Heute befinden sich in den über 500 m² großen und modern gestalteten Räumen Werke der Malerei, Fotografie und Installation. Die Projekte der Galerie finden im internationalen Austausch statt. So können auch andere Kunstinstitutionen hier regelmäßig ihre Projekte vorstellen. Die Ausstellungen werden oft von Arbeitsgruppen begleitet, die parallel und zusammen mit Künstlern stattfinden. Ein weiterer Leistungspunkt der Kommunalen Galerie ist ihre Artothek. Hier ist es möglich, Bilder, Skulpturen und Fotografien auszuleihen. Gerade für Kinder ist das eine Gelegenheit, sich auch zu Hause mit Kunst zu beschäftigen.
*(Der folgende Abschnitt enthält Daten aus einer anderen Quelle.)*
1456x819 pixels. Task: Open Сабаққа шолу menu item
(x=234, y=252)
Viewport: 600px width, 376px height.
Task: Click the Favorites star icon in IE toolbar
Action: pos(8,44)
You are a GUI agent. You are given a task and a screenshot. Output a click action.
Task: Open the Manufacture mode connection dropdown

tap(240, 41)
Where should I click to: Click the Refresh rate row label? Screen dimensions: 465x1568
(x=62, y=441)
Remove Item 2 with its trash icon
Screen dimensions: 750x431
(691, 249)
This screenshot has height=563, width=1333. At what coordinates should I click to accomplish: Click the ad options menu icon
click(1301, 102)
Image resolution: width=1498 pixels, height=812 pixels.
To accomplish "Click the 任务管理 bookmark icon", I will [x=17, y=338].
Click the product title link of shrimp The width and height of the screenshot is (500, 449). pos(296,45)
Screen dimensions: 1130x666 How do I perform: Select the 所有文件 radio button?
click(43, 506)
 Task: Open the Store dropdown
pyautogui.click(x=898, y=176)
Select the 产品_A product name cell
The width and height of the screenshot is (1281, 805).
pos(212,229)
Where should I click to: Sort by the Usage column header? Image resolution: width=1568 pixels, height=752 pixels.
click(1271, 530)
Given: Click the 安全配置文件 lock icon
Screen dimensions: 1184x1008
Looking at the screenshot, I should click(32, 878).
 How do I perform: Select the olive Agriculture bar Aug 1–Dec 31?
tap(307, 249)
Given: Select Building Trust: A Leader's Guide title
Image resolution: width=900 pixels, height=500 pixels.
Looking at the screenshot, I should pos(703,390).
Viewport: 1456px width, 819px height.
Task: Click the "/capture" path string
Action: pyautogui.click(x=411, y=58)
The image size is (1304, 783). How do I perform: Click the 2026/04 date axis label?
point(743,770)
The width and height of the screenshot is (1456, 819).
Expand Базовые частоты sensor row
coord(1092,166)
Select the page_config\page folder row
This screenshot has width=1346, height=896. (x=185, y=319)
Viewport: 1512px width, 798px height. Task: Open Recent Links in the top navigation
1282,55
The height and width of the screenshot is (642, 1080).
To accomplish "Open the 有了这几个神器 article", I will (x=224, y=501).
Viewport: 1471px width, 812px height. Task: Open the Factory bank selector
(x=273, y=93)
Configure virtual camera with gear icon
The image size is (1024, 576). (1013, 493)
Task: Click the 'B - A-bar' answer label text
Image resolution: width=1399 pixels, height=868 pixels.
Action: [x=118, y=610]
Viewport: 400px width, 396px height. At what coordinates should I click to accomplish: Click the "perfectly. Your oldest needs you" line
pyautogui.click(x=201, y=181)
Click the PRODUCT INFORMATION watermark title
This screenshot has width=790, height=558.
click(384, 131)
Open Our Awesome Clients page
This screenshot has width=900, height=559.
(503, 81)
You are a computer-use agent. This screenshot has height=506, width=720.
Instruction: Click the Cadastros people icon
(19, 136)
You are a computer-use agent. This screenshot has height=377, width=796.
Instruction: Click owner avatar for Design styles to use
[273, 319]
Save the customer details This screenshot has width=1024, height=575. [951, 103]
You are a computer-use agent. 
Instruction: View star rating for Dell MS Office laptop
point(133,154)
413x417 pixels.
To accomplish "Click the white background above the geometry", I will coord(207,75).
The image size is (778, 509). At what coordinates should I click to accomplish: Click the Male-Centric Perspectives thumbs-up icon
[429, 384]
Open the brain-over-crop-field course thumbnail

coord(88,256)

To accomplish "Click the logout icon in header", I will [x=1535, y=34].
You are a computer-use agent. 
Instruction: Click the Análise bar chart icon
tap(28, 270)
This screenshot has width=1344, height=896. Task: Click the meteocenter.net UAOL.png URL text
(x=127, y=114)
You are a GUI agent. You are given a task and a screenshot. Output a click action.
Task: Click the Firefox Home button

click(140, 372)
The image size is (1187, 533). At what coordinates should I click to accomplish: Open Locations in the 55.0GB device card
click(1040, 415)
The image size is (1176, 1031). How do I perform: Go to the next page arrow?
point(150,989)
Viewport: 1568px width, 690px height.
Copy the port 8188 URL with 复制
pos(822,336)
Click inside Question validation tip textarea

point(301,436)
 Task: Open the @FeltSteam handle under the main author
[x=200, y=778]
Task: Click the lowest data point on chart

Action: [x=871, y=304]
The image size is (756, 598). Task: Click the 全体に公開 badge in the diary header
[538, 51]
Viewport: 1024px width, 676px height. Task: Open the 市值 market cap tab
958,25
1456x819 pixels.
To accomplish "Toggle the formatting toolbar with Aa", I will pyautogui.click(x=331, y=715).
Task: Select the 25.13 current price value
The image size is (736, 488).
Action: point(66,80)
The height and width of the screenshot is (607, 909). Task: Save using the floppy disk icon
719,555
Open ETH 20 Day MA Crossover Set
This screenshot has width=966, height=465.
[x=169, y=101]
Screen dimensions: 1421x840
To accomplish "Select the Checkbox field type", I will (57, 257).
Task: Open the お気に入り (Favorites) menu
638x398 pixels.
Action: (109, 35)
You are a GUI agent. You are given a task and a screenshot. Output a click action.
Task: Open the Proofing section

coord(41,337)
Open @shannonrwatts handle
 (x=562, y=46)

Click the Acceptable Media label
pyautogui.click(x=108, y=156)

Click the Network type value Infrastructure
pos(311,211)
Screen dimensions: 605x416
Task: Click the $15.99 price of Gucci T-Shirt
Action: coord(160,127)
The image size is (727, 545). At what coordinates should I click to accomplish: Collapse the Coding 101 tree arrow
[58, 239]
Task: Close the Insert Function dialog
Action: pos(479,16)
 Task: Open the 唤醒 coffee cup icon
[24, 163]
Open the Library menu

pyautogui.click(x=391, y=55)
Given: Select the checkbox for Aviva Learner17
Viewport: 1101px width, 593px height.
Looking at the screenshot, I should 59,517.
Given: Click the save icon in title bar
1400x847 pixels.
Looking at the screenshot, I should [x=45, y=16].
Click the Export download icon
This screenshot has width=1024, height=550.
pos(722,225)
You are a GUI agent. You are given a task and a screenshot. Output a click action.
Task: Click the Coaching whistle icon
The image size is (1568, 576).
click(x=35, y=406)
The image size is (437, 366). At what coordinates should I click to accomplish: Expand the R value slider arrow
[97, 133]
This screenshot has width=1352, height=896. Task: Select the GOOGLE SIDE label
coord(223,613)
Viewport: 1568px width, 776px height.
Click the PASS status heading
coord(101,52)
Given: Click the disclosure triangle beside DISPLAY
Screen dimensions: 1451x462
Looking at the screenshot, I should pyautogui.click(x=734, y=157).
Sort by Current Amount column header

Darüber hinaus nehmen oft öffentliche Institutionen dieses Service in Anspruch. Die Arbeit mit Kindern und Jugendlichen ist ein weiterer Schwerpunkt für die Galerie. Daher finden Vernetzungen mit Schulen und Kulturämtern statt, um Kinder in die Projekte mit einzubeziehen.
Aktuelle Ausstellungen der Galerie sind „7 Malen am Meer“ und „Ich bau mir jetzt ne Villa… die Stadt“. Die erstgenannte Ausstellung ist eine Zusammenstellung von Bildern internationaler Künstler. Es handelt sich um eine Wanderausstellung, die durch ganz Deutschland verlaufen soll. Die zweitgenannte Darbietung ist ein Projekt einer Berliner Künstlerin in Zusammenarbeit mit einer Werkgruppe. Plastiken einer Stadt stehen hierbei im Fokus.
Die Ausstellungen, Lesungen und Diskussionsrunden finden auch in der Kleinen Orangerie am Schloss Charlottenburg statt.